Working from the top of the records below, reproduce each line exactly, ending once you have written the line containing "Image resolution: width=1344".

[Opening Dataset content section]

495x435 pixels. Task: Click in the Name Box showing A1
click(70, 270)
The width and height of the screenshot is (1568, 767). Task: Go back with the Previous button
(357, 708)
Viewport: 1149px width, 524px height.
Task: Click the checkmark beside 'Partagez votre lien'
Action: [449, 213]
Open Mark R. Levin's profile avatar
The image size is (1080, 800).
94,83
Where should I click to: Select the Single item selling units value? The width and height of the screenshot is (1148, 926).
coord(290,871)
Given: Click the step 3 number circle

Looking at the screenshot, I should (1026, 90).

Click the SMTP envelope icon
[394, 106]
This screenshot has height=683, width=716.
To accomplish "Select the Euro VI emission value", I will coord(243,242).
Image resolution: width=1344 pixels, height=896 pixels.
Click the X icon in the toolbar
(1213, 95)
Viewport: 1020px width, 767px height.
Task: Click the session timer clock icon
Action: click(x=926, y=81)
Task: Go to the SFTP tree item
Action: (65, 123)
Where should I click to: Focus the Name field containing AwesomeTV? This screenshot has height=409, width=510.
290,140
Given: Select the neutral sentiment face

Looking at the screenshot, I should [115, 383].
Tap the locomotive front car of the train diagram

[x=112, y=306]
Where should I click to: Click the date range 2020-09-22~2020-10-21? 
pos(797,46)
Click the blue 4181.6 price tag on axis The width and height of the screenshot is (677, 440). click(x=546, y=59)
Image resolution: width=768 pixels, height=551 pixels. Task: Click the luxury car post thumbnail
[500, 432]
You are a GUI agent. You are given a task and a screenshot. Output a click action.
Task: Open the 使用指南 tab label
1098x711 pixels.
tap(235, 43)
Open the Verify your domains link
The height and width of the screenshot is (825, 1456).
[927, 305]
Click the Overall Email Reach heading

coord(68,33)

[Closing Dataset content section]

**Answer area:**
495x435 pixels. Task: Click in the Name Box showing A1
click(70, 270)
The width and height of the screenshot is (1568, 767). Task: Go back with the Previous button
(357, 708)
Viewport: 1149px width, 524px height.
Task: Click the checkmark beside 'Partagez votre lien'
Action: [449, 213]
Open Mark R. Levin's profile avatar
The image size is (1080, 800).
94,83
Where should I click to: Select the Single item selling units value? The width and height of the screenshot is (1148, 926).
coord(290,871)
Given: Click the step 3 number circle

Looking at the screenshot, I should (1026, 90).

Click the SMTP envelope icon
[394, 106]
This screenshot has height=683, width=716.
To accomplish "Select the Euro VI emission value", I will coord(243,242).
Image resolution: width=1344 pixels, height=896 pixels.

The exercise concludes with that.